Dr. Katrina Green of Nashville at a legislative committee meeting. (Photo: John Partipilo)
Hospitals in Tennessee are filling up to capacity.
We are seeing the effects of the erosion of our nursing workforce combined with the consequences of letting the Delta variant run rampant in our largely unvaccinated state.
Last weekend, I was working in a rural hospital, treating sick COVID-19 patients that needed to be in the ICU. My small hospital had no beds so we started calling neighboring hospitals, then reached out to Nashville. Every hospital in the Vanderbilt, St. Thomas and HCA Tristar systems were filled to capacity. We reached out to Chattanooga, Jackson and Memphis. They were all full. We tried two Alabama cities and one in Mississippi with no luck. There were no ICU beds available anywhere.
This was beyond stressful. I was working in a busy ER, caring for other patients, as was my nurse. Yet we were also having to be critical care providers and spend hours on the phone attempting to transfer patients.
I was asked by a reporter if I thought we would be in a situation this dire in August. Back in December, when I got my first dose of the Pfizer COVID vaccine, I was hopeful and relieved. Having a safe and effective vaccine would mean the end of the pandemic and the most stressful year of my career as an emergency physician.
I could see light at the end of the tunnel. I expected people would line up in droves to get vaccinated when it came time for their turn. Unfortunately what we saw instead was the seeds of misinformation and partisan politics grow into mistrust in science and medicine.
To say I am disheartened is a vast understatement. I’ve given so much of myself this past year to do my part as a frontline doctor. I stayed away from my family for over a year to protect them, concerned I could pick up the virus at work and spread it. My husband and I stayed home for months at a time, only leaving the house for essentials and masking up every time. We cancelled vacations, missed out on weddings, parties and family gatherings. On Thanksgiving and Christmas, we connected with our family via Zoom.
Here we are four months after the vaccine has become available to everyone 12 years and older and only 40% of Tennesseans are fully vaccinated. Our vaccination rates for children are even worse. Only 29% of children in Tennessee have gotten their first dose. Nationwide those numbers are around 50%.
All Tennesseans need to get vaccinated. We should be doing everything in our power to protect children, especially those too young to be vaccinated. Children can get seriously ill and die from COVID. Those who don’t get seriously ill can spread the Delta variant, which is far more contagious than previous versions.
I attended the Metro Nashville Public Schools board meeting on Aug. 5 and supported their decision to require masks in schools and on buses this year. I was glad that several other school districts in Tennessee were doing the same. I watched the Williamson County Schools board meeting that has now drawn national attention in disbelief as physicians were harassed, hounded and threatened.

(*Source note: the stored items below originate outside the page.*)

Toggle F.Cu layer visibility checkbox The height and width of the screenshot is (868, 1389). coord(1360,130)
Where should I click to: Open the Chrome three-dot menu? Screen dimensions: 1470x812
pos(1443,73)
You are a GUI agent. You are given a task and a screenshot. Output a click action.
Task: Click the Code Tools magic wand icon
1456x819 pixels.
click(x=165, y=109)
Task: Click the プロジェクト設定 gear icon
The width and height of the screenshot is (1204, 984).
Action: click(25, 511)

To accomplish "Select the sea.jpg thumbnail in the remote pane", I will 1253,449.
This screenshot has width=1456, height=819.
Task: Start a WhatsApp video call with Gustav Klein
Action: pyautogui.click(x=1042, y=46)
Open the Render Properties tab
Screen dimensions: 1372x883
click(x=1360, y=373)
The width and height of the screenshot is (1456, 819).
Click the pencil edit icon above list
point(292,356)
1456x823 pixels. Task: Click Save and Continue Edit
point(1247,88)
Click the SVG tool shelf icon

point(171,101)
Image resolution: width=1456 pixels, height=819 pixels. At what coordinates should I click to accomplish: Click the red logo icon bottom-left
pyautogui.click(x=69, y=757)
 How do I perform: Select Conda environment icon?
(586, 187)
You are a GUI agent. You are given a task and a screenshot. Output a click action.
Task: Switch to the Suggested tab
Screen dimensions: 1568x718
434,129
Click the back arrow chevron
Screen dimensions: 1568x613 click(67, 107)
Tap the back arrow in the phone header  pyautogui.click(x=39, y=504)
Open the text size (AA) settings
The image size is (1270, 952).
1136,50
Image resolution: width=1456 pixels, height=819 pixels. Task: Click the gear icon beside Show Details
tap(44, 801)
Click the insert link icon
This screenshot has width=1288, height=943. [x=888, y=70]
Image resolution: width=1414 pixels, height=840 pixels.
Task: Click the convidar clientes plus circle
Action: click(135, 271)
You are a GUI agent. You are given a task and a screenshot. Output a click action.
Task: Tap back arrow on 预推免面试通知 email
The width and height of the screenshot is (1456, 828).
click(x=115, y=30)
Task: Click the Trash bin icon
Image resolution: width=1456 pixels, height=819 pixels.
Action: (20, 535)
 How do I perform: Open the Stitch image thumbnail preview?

I never thought I would see the day that doctors would be vilified and harassed. Just last year we were hailed as heroes. People stood outside and howled at the moon at sunset to let us hear their support. They drove around hospitals honking and holding signs to show us we were not alone. The military did fly-overs and cities lit up their buildings especially for us. Now we fear for our safety when we speak up publicly for the health and safety of others.
How did we get to this place? How are people so upset about putting a piece of fabric over their face? Where did empathy go? Where is the concern for your fellow humankind? I am still in disbelief that caring for others is so hard for people.
I took an oath to do what is best for my patients, to “first do no harm” and wearing a mask will not harm anyone. It protects you and others around you from a deadly virus. We are still in the middle of a pandemic, the biggest public health crisis of our generation. What I and other healthcare professionals, public health officials and scientists are asking is but a minor inconvenience.
Gov. Bill Lee’s announcement that lets parents opt out of local school district mask requirements outrages me. We are already seeing outbreaks in several school districts without a mask requirement. Unless you are wearing an N95 like I do in the hospital, masks will only work as a mitigation tactic if everyone is wearing them. What the governor did was to erase any protection unvaccinated school children and teachers had against the Delta variant. Unmasked children in schools will further the spread of the virus, leading to further illness and more people needing to be hospitalized, further straining our already strained healthcare system.
I invited the governor to visit my hospitals in November during our last crisis, begging him to see firsthand how strained we were.
He never did. I doubt he ever will.
What we need is strong leadership, not someone who panders to a small but vocal portion of the public for political points. Tennesseans, please heed the words of your healthcare workers when we ask you to mask up and get vaccinated. It’s the only way this nightmare will ever end.